◆ WHAT IS REQUIRED:
Convert the listing from the line containing "Given: Click the Apparmor capability badge" through the line containing "[x=53, y=160]" into a two-column CSV with the header input,output, giving one row for each input paired with its output. Place each value in a single quoted field, replace line breaks with spaces, and omit the pictures.

◆ DATA FOR PROCESSING:
_____

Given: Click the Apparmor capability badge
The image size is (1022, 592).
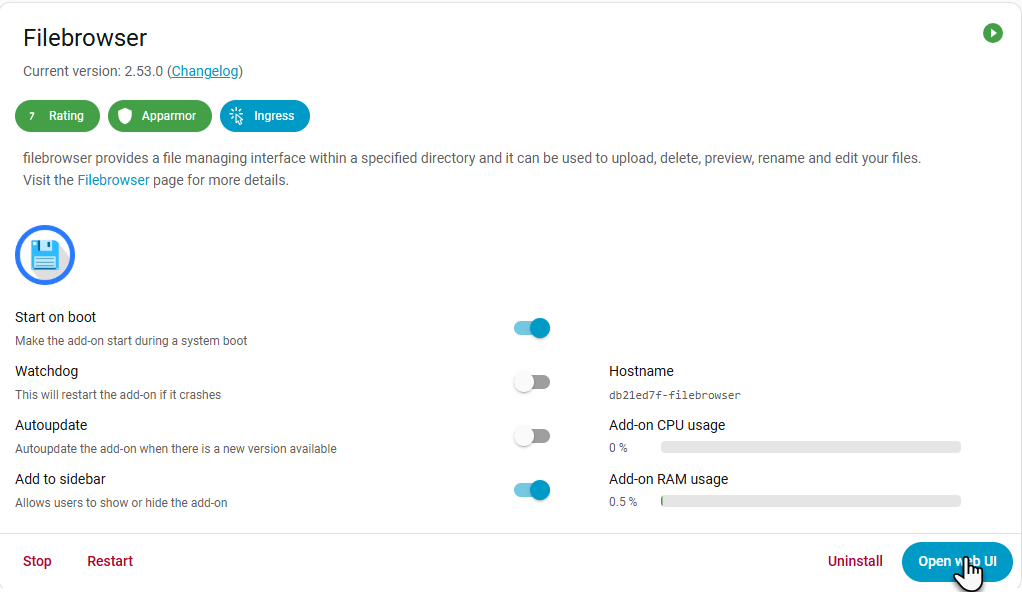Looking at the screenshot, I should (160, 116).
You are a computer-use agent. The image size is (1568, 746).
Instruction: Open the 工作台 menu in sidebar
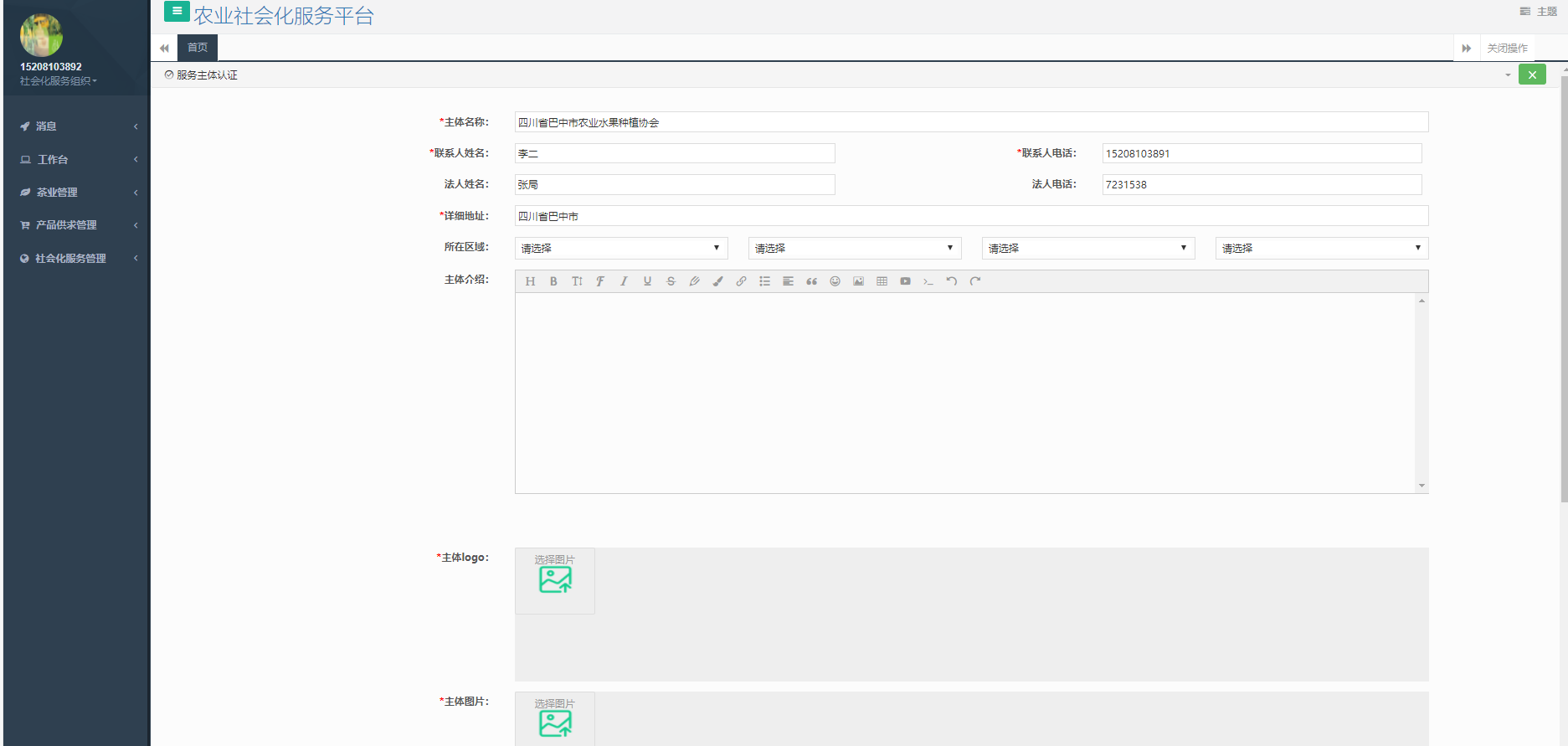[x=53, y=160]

_____

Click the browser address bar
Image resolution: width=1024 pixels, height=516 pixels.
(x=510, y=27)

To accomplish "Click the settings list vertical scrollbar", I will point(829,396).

_____

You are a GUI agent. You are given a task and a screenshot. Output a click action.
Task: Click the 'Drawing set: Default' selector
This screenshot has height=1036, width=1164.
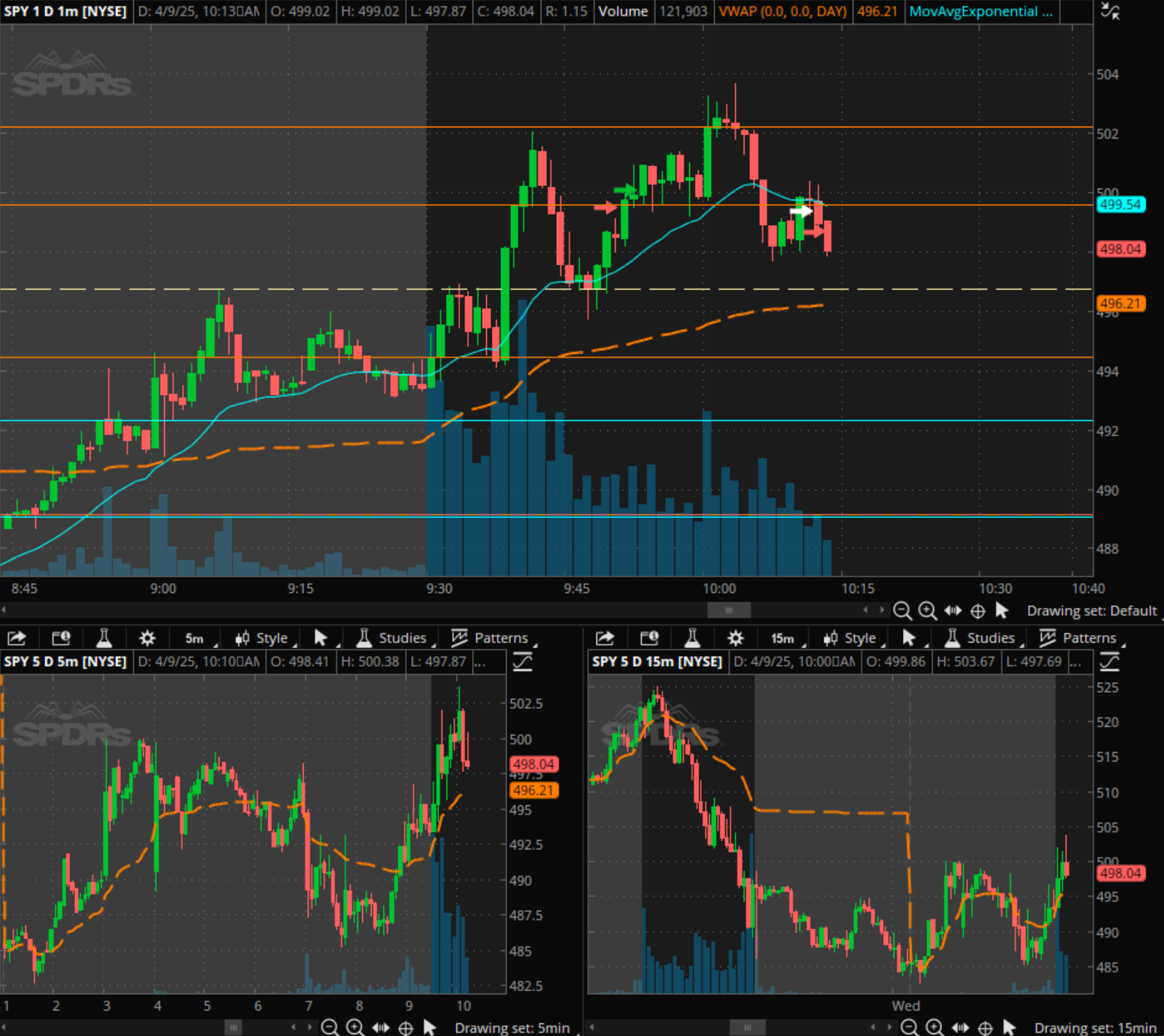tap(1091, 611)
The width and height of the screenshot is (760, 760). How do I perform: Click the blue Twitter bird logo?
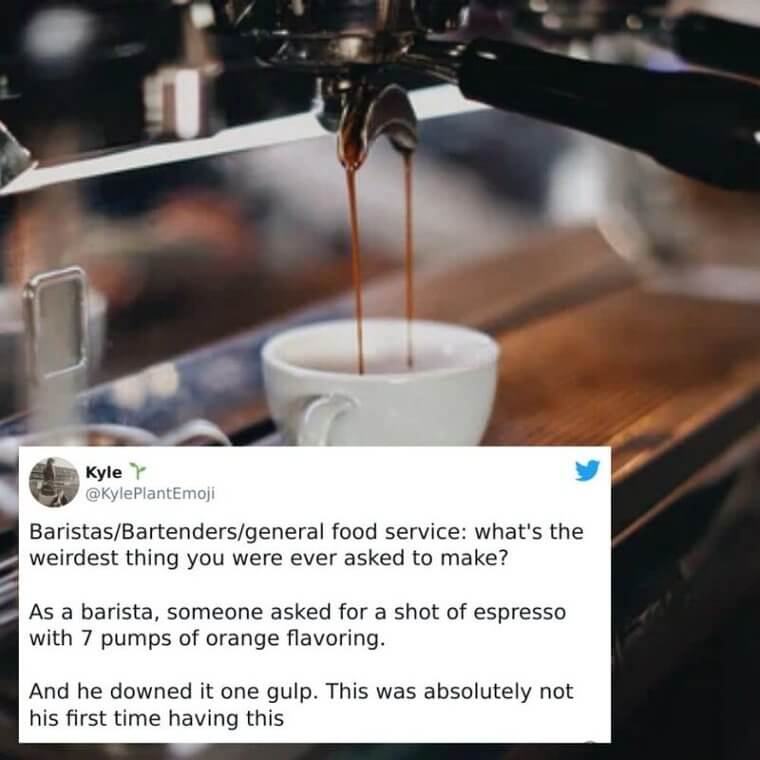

_____

◆ SOLUTION:
input,output
"Given: Click the Apparmor capability badge The image size is (1022, 592).","Looking at the screenshot, I should (160, 116)."
"You are a computer-use agent. The image size is (1568, 746). Instruction: Open the 工作台 menu in sidebar","[x=53, y=160]"